> [ASSIGNED TASK]
Leaving out all pictures, repeat exactly the lines from the one that holds "The height and" to the last line of the entries below.

> [DATA TO PROCESS]
——————
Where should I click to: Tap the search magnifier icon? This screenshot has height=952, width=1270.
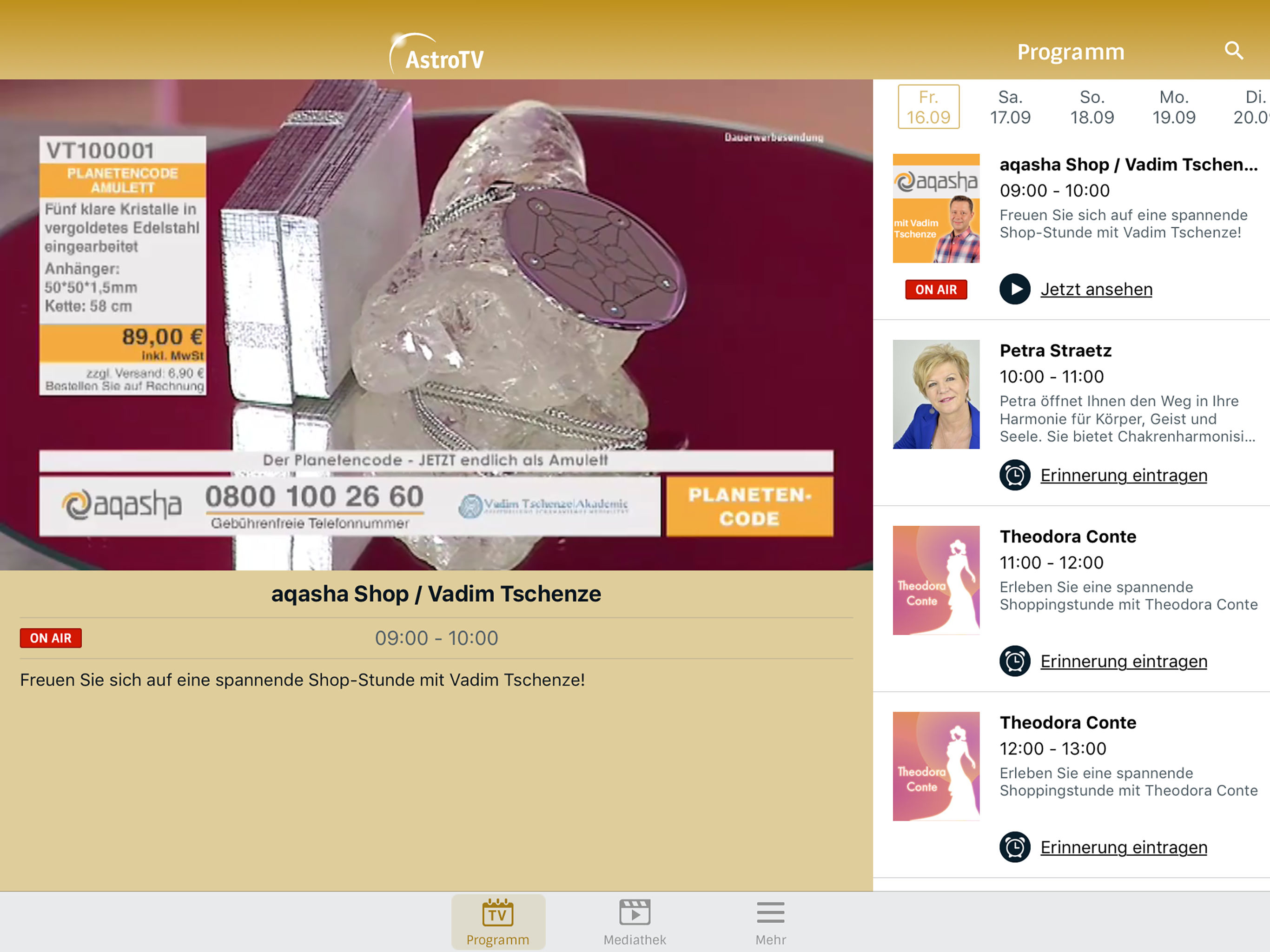(x=1233, y=51)
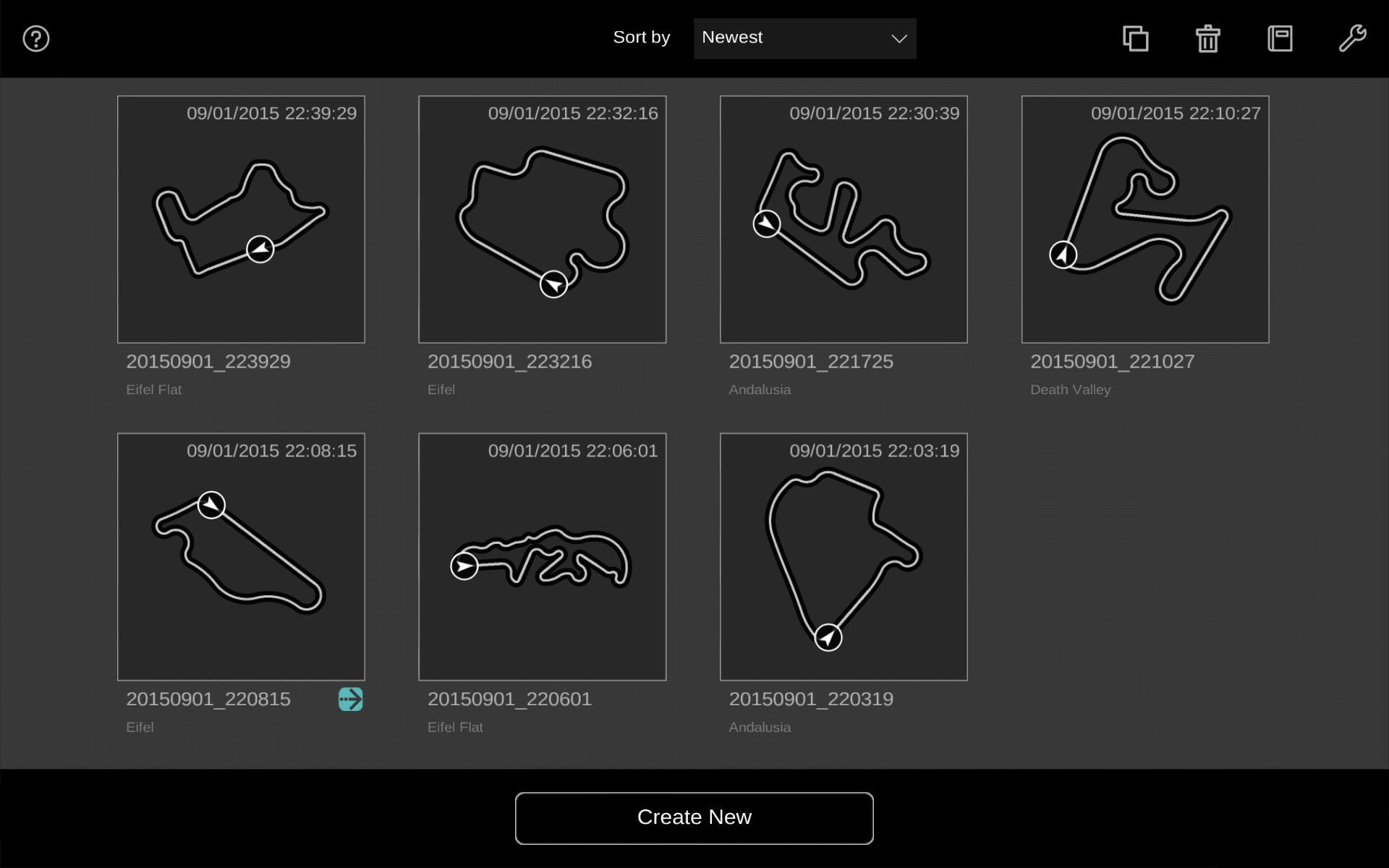The image size is (1389, 868).
Task: Click the export arrow icon on 20150901_220815
Action: 350,698
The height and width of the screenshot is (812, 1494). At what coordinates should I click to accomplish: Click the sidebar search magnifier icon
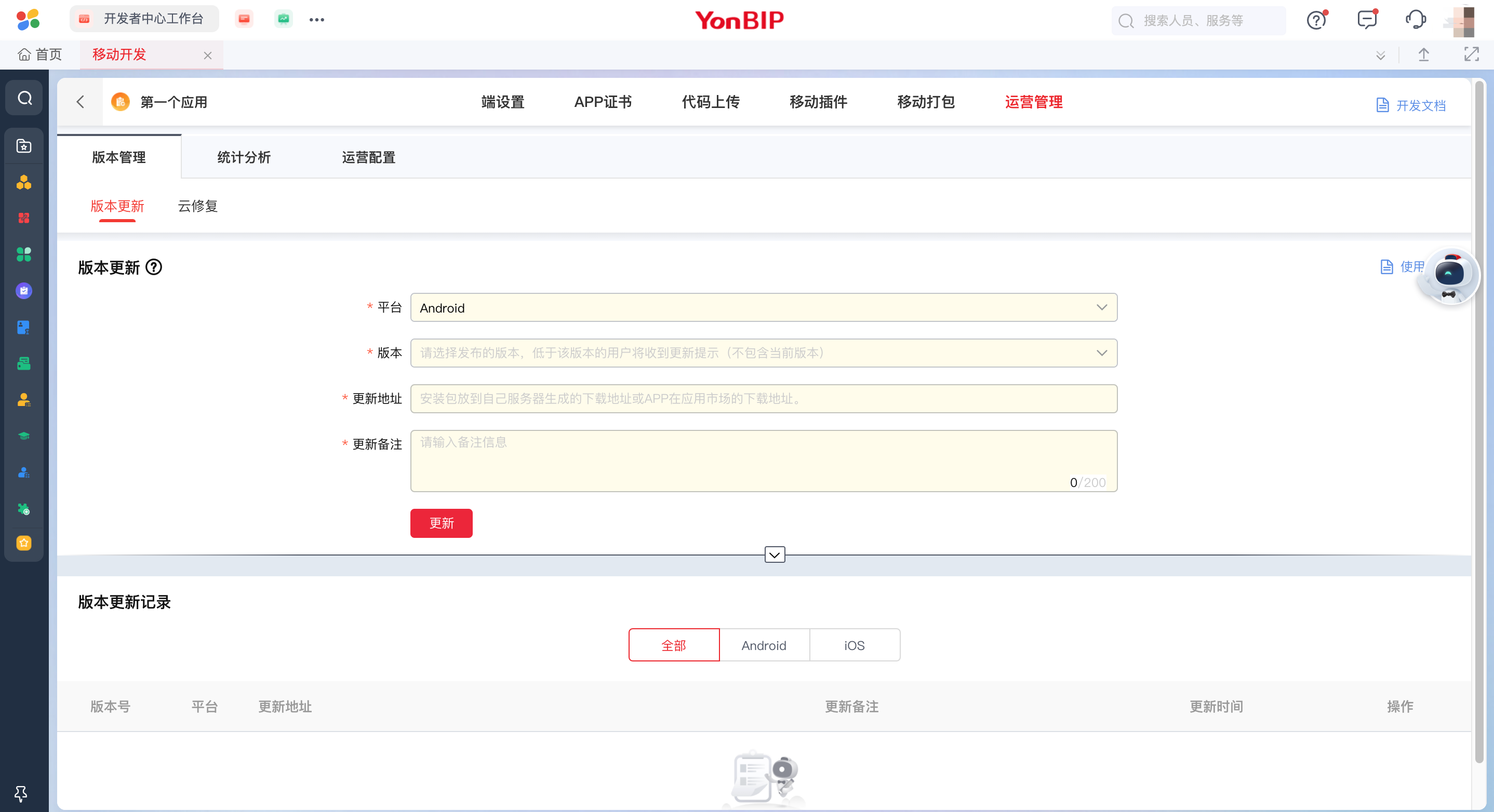[x=24, y=98]
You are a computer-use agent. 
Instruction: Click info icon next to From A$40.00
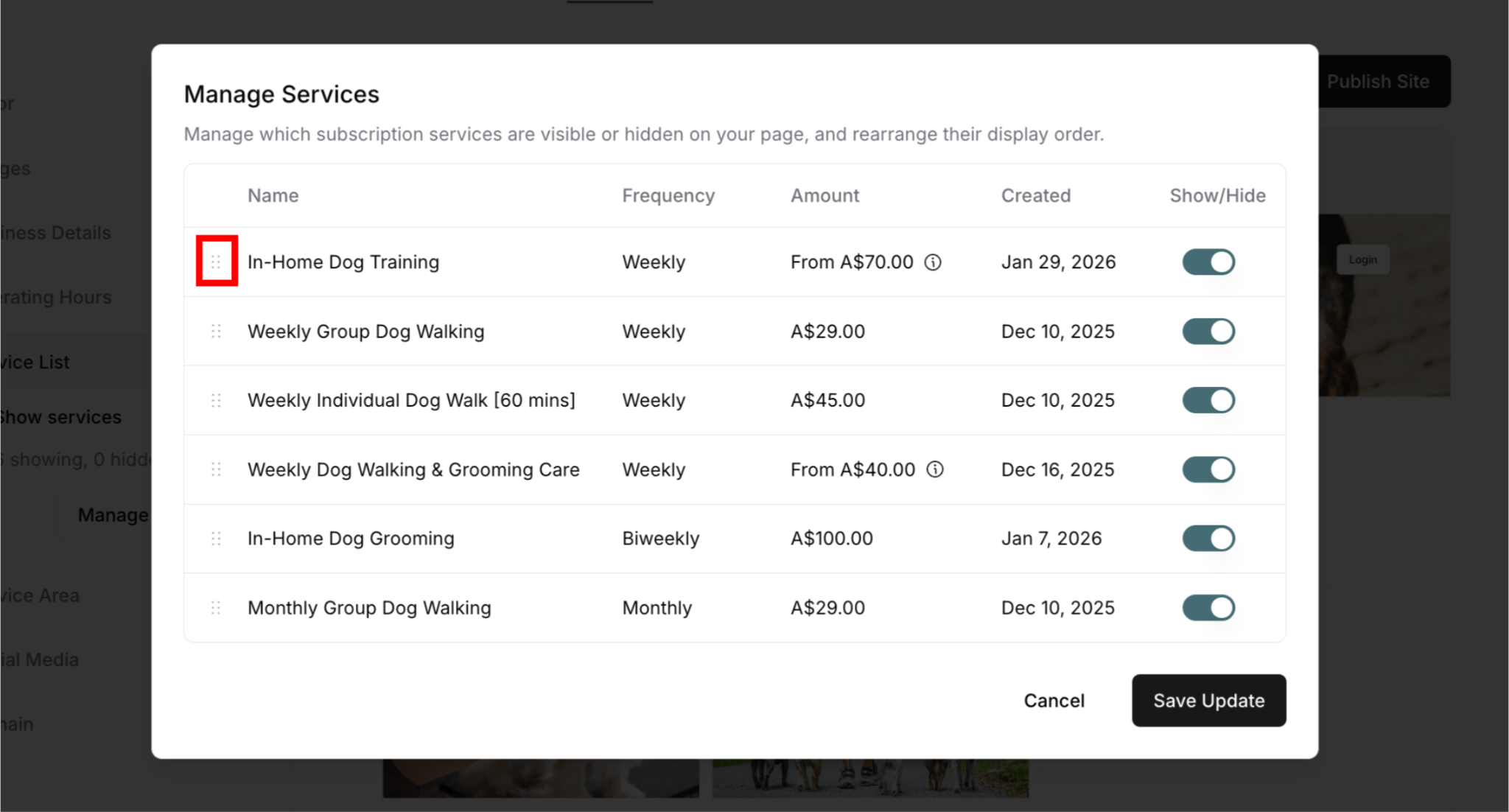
——————
> [TASK RESULT]
The height and width of the screenshot is (812, 1494). At what coordinates should I click to accomplish: Click the sidebar search magnifier icon
[x=24, y=98]
You are a computer-use agent. 
Instruction: Click info icon next to From A$40.00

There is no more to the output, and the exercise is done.